The perfect linux laptop (well nearly) – Dell Inspiron 1750

For the last 6 months my Samsung laptop backlight has been flickering at me randomly and indiscriminately. Having had enough if this cyber “water” torture I finally relented and decided to buy a new laptop. As my customers always have good experiences with Dell equipment I decided I should take my own advice and buy from them. Running Ubuntu and already owning a entry level SSD I decided I didn’t need anything flashy but it had to have a decent amount of memory for running a Vista Virtual machine as and when the need arose. It would also need a 17″ screen as working in lots of SSH sessions at the same time is a pain for me with anything smaller.

I basically went for the base spec Inspiron 1750 except with 4 GB of memory and I have to say it is the best Linux experience I’ve had so far with a laptop. Everything pretty much worked straight away with a minimum of fuss.
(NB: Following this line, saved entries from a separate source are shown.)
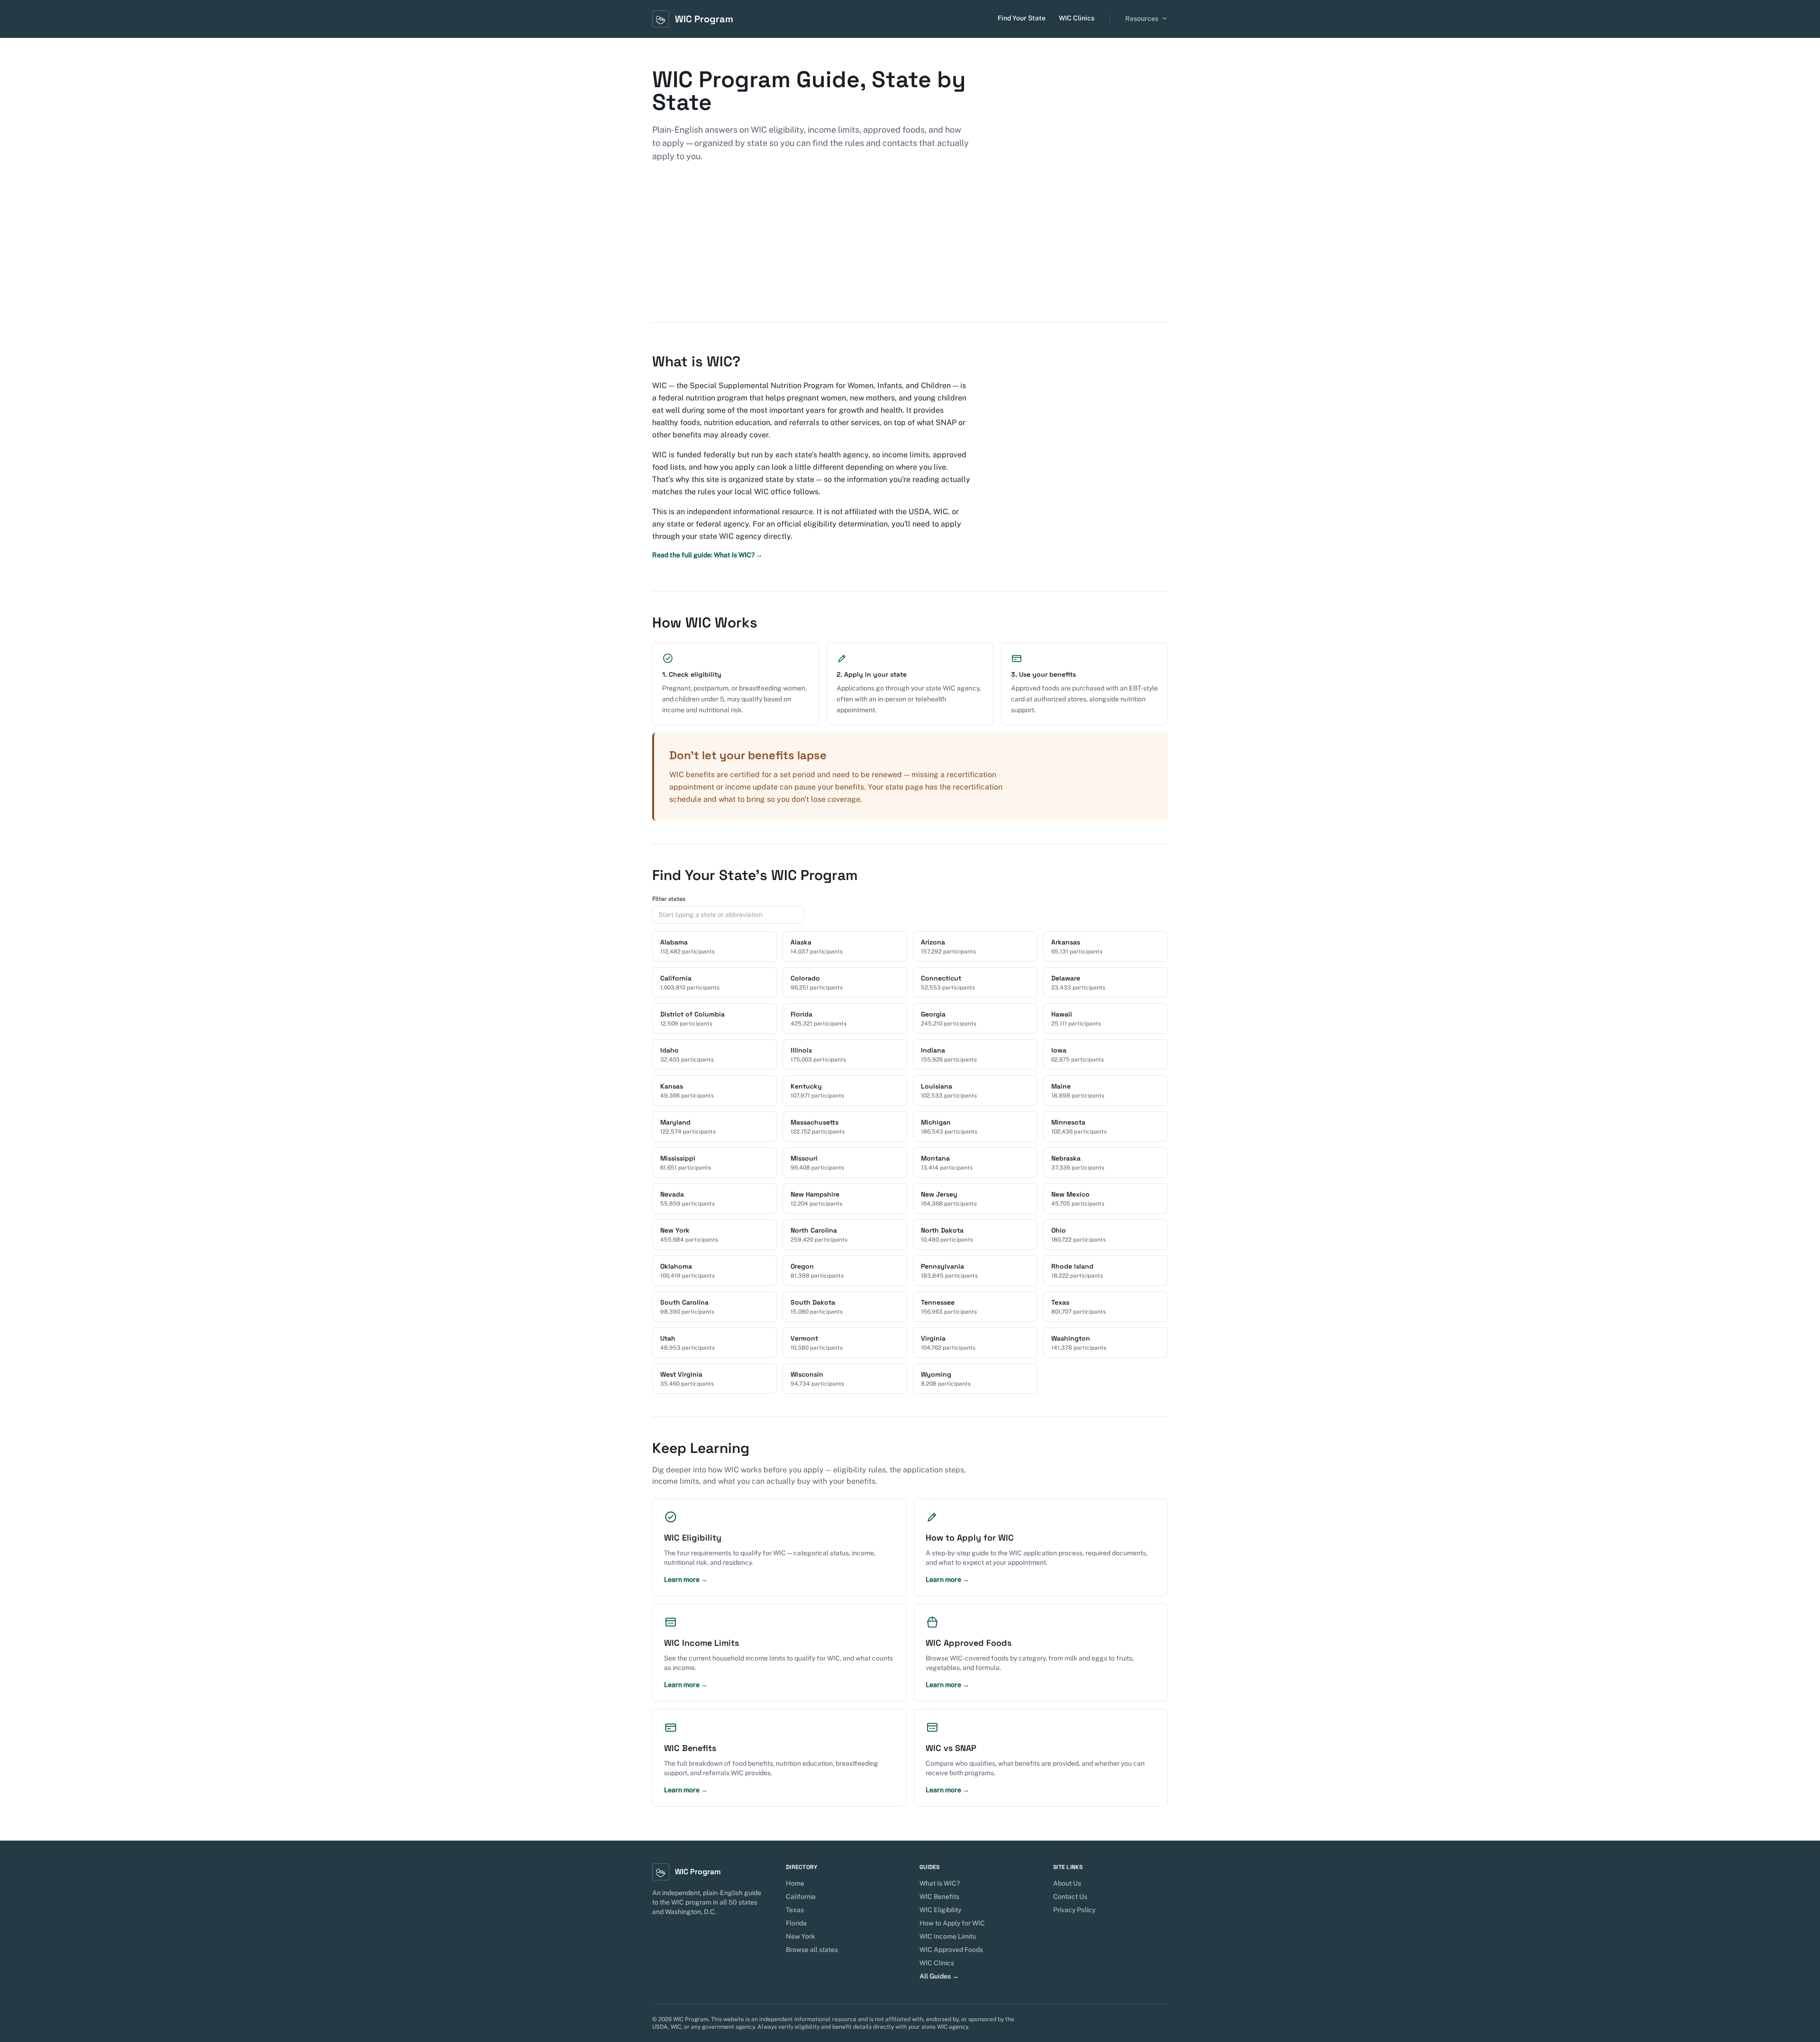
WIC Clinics (1076, 18)
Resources (1141, 18)
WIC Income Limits (947, 1936)
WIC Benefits (939, 1896)
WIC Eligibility (940, 1910)
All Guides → (939, 1976)
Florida (796, 1923)
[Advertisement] (910, 251)
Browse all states (812, 1949)
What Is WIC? (939, 1883)
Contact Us (1070, 1896)
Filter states (668, 899)
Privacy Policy (1074, 1910)
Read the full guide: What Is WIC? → (707, 555)
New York (800, 1936)
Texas (795, 1910)
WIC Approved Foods (951, 1949)
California (801, 1896)
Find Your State (1022, 18)
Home (795, 1883)
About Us (1067, 1883)
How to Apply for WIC (952, 1923)
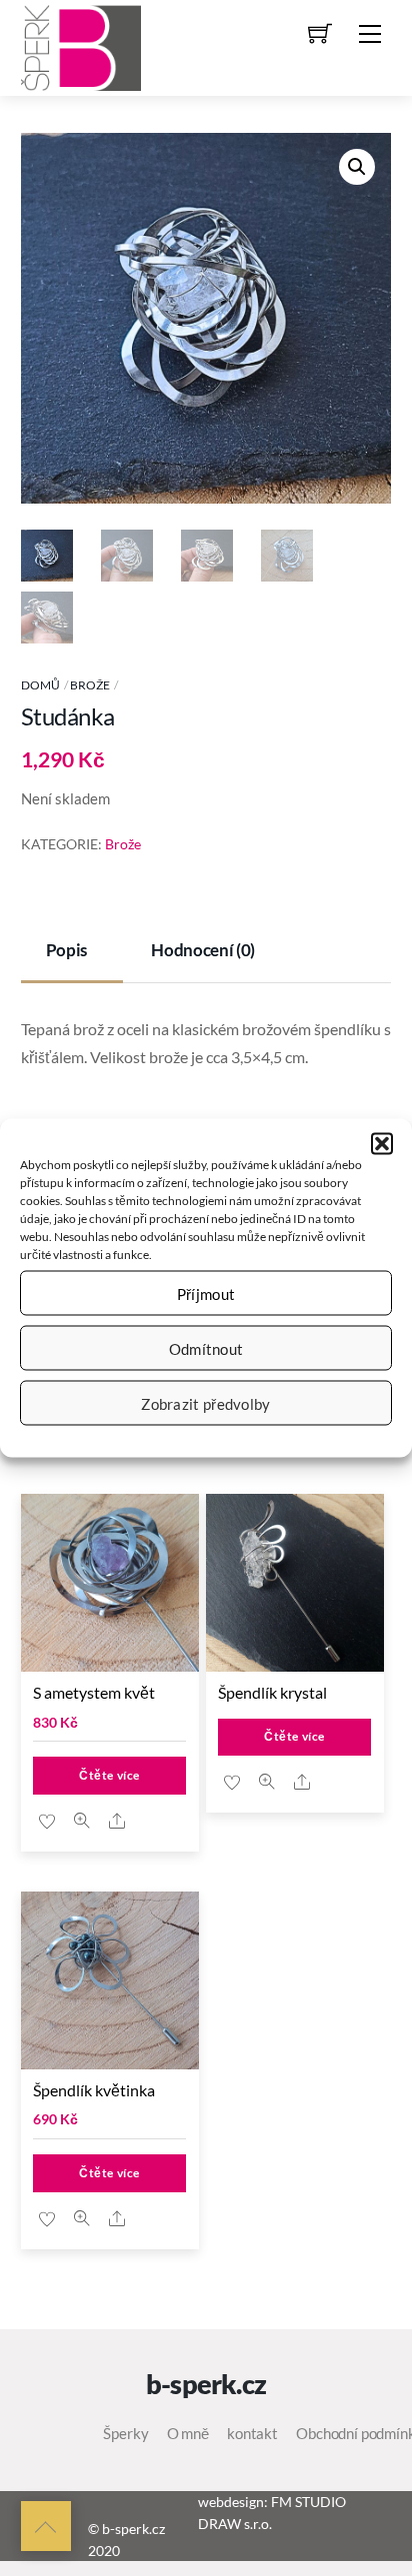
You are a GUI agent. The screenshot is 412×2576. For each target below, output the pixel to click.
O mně (188, 2433)
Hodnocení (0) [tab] (203, 949)
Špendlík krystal (272, 1692)
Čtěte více (109, 1775)
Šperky (125, 2433)
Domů (40, 684)
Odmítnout (206, 1348)
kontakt (252, 2433)
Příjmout (206, 1293)
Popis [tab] (66, 949)
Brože (90, 684)
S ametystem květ (94, 1692)
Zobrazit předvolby (205, 1403)
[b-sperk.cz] (81, 44)
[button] (382, 1144)
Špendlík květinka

Ok so onto the things I had to do.

Graphics.

First thing is I was aware my existing laptop had a Nvidia card in and I was using the proprietary driver for 3D acceleration. At some point I had had to force Xorg to load this driver, probably after switching between Nouveau and said proprietary driver in experiments. This entry had to be removed before I moved the SSD over otherwise much fun was going to be had booting off a live CD to change it afterwards. The integrated Intel graphics driver seemed to work straight away, however, there was no 3D acceleration. After much mooching around on the internet I found the issue was specific to having moved from the nvidia driver as it overwrites the GLX library with it’s own version which of course isn’t compatible with the Intel driver. I deleted the rogue GLX file and reinstalled the xorg packages and after reboot glxgears was working like a charm.

SSD.

A part of the water torture of my existing laptop was that it didn’t seem to like the SSD I had installed in it. As I had blogged before Samsung weren’t interested in sorting the problem out even though the SSD had Samsung chips in it. It took approx 23 seconds to detect the drive in the BIOS and get to the boot loader. Adding insult to injury I never seemed to get decent speeds out of it (which I wrongly assumed was the drives fault). The drive would stutter and fart (not literally) to poultry speeds of 50 – 80 Mbytes per second when it should have been doing at least 100 odd. After moving to the Dell it was a revelation “hdparm -tT /dev/sda” revealed 135Mbytes per second and of course the boot delay was gone. One more plus for the Dell.

Wireless.

The only slight fly in the ointment was the Broadcom wireless card. It was of a revision that the open source driver wouldn’t recognise so I was forced into using the proprietary one – available through “Hardware Drivers” in Ubuntu – although this works satisfactorily the ping times from other devices on my wireless network vary wildly and seem to stray more often than not in the hundreds of milliseconds category. Also if the laptop has been left on idle for a while the card or driver or both seem to go to sleep. This is a problem when my better half wants to get on the web and can’t because the router – which is my laptop – isn’t responding to helm. However it was a mere trifle in comparison to the problems with the Samsung.

The problem is caused by power saving mode when the AC is removed. The wireless card is switched into low power mode at this time. Editing “/usr/lib64/pm-utils/power.d/wireless” or “/usr/lib/pm-utils/power.d/wireless” for 32 bit and paradoxically changing any instances of “power on” to “power off” fixes the issue.

Memory.

To enable access to all of the 4GB memory in Ubuntu 32 bit I had to change to the PAE or Physical Address Extension kernel, otherwise only 3.4GB was available. I have since changed to Ubuntu 64 bit.

Overall the hardware experience was a very good one measured by how long I had to fiddle to get things just perfect. On other machines this could take upwards of a day on the Dell was only a few hours – others wouldn’t spend as long and would live with the slight imperfections.

Aesthetically the laptop is plain at best. The shiny plastic doesn’t do anything to raise ones expectations of quality and neither does the slightly raised in the middle keyboard – perhaps a quality issue – or the feel of the keys. However like a Japanese car everything feels solid enough and isn’t going to fall off any time soon – unlike my daughter’s Sony Vaio with flimsy web cam lip which seemed to encourage the web cam’s demise after only a week.

Having since stripped apart the old Samsung R70 and removed anything not needed for server function, to reduce power consumption, the flickering screen issue has been fixed. Perhaps the inverter wasn’t plugged in correctly. I also applied some new thermal paste to get the temperature down from 70 degrees to a more comfortable 40, the R70 now uses around 18 watts when on battery.